Os avisos de tsunami foram hoje cancelados para todos os os países, 24 horas depois de um sismo com a magnitude de 8,8 na escala de Richter ter provocado grandes estragos no Chile.
“Este boletim é emitido como um aviso para as agências governamentais”, disse o Pacific Tsunami Warning Center, ao cancelar a advertência. “Apenas as agências governamentais, nacionais e locais, têm autoridade para tomar decisões referentes a quaisquer acções a ser tomadas em resposta”, lembrou aquele centro.
Apesar de tudo, o Japão decidiu permanecer alerta, uma vez que ondas até um metro e meio de altura o tinham atingido tanto a ele como ao Extremo Oriente russo e às Ilhas Chatham, que pertencem à Nova Zelândia.
Os serviços meteorológicos nipónicos preferiram diminuir o grau de vigilância, sem a eliminarem por completo. Anteriormente estavam em “grande tsunami” e agora passaram simplesmente para “tsunami”.

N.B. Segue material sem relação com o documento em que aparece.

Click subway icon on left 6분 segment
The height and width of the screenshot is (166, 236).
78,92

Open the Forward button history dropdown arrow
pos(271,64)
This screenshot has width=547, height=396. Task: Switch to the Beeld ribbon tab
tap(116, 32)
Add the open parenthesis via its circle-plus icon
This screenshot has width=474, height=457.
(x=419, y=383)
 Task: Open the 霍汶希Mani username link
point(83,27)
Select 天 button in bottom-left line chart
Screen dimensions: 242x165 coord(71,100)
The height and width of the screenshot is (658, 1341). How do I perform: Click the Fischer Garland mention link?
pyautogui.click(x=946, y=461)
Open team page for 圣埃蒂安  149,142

Não houve até hoje à tarde (hora local, manhã em Lisboa) quaisquer feriodos no Japão, onde dezenas de milhares de pessoas continuam longe de suas casas, em pontos mais longe da costa.

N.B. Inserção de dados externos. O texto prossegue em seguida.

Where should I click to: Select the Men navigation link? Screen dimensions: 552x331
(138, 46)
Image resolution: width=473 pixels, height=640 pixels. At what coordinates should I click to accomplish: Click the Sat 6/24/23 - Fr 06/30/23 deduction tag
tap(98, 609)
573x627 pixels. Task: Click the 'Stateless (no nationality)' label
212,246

O alerta de hoje foi o primeiro de “grande tsunami” que o país teve desde há mais de 15 anos, mas parece ter resultado em pleno. Em 1960, na sequência do grande abalo símico no Chile, o maior de que há registo, tinha morto 140 japoneses, de modo que desta vez as autoridades de Tóquio não deixaram nada ao acaso.

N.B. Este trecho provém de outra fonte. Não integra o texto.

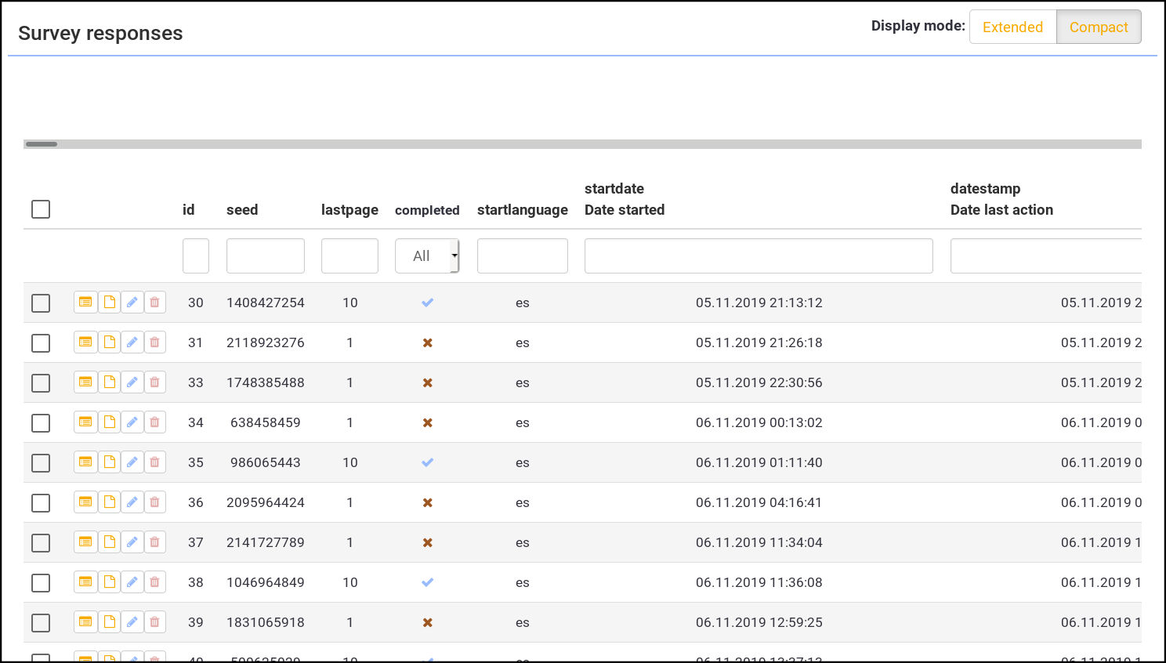Viewport: 1166px width, 663px height.
Task: Open details icon for response 35
Action: (x=85, y=462)
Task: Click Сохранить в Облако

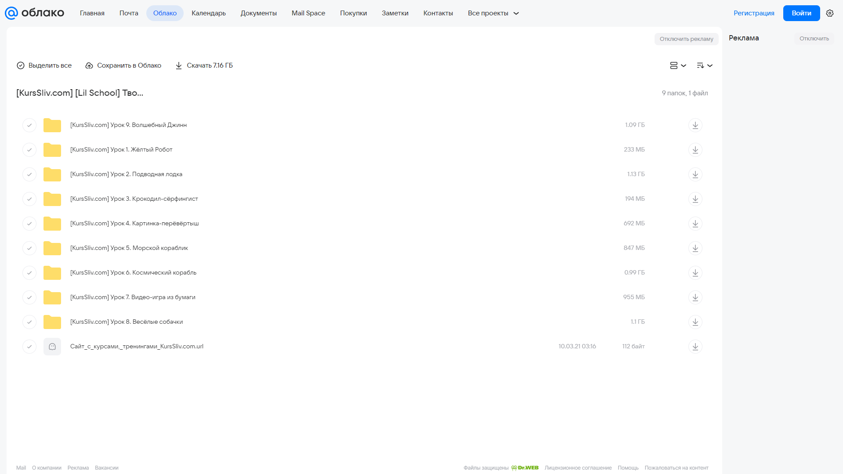Action: (x=123, y=65)
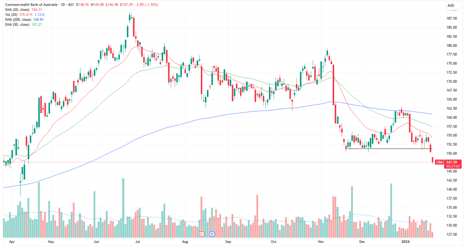This screenshot has width=466, height=247.
Task: Click the latest red candle near 147.59
Action: point(432,160)
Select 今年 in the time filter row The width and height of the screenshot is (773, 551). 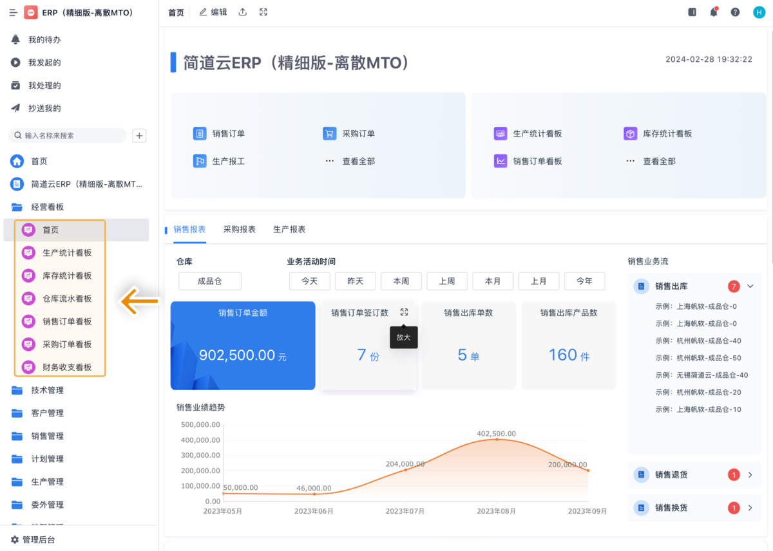(584, 281)
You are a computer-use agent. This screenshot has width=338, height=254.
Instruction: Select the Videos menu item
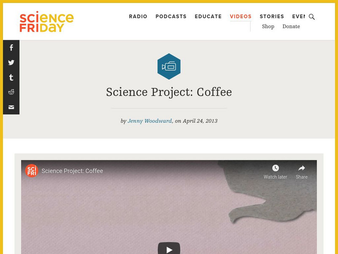240,17
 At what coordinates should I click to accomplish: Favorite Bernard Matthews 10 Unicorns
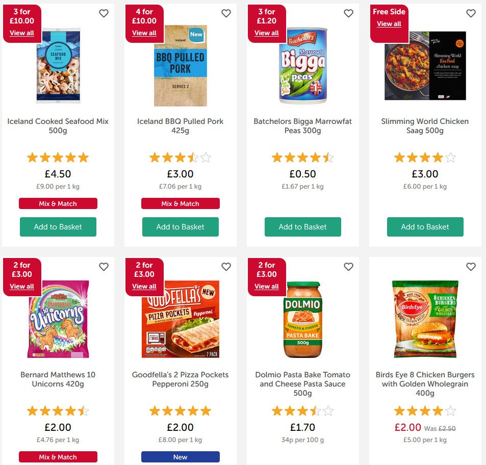[x=104, y=267]
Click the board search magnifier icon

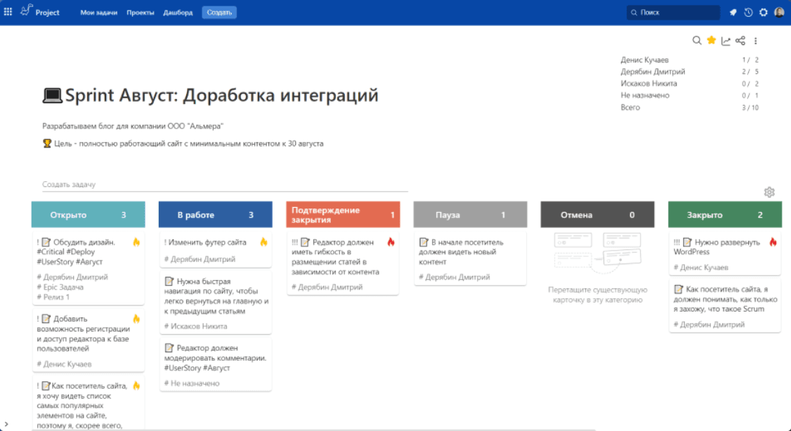pyautogui.click(x=697, y=41)
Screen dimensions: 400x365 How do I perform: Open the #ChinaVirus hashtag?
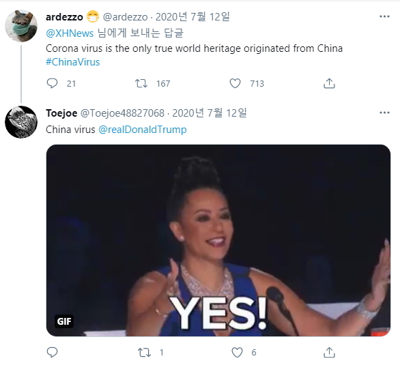point(73,62)
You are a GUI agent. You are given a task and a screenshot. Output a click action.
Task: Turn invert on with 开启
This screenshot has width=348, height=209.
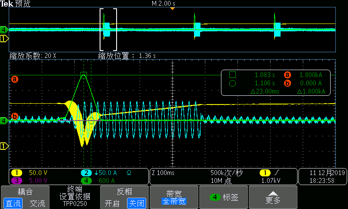(x=111, y=203)
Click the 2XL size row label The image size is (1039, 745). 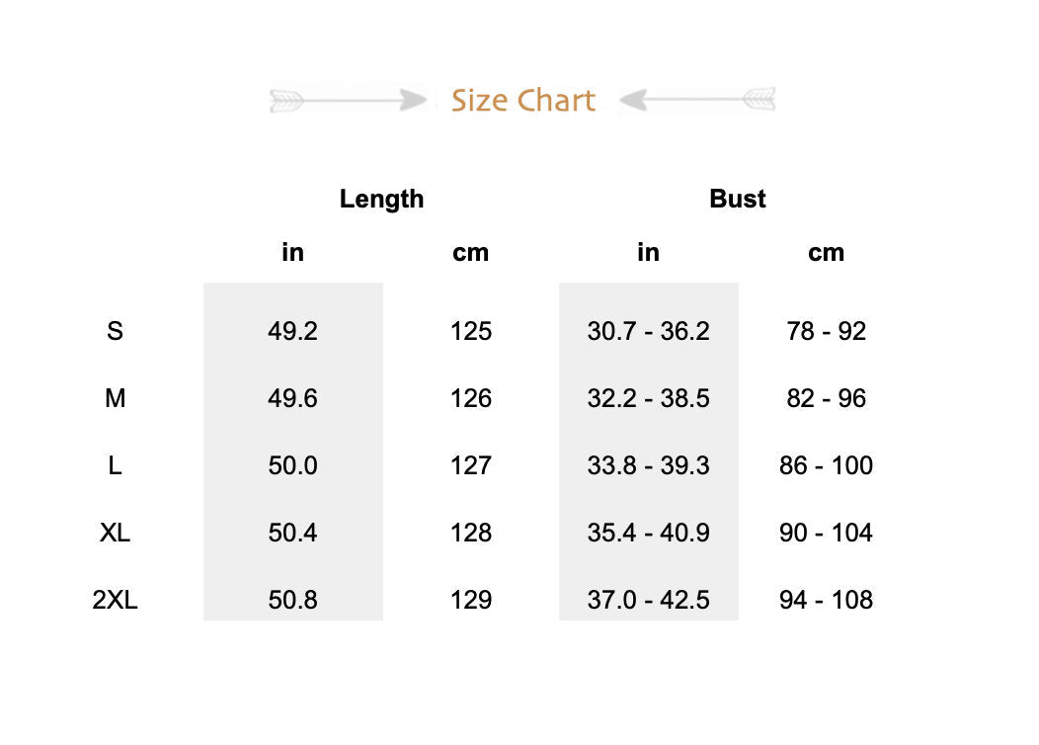click(x=115, y=600)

No estado norte-americano do Hawai, o aviso foi cancelado cerca de duas horas depois de as primeiras ondas terem aparecido, pois logo se verificou que não estavam a causar quaisquer estragos de especial.
“Nada aconteceu e ninguém ficou ferido”, regozijou-se a governadora do Hawai, Linda Lingle.
Ao contrário do que aconteceu no estrangeiro, no arquipélago chileno de Juan Fernández, 400 milhas ao largo do continente sul-americano (643 quilómetros), uma vaga de tsunami matou seis pessoas e pelo menos 11 estão dadas como desaparecidas.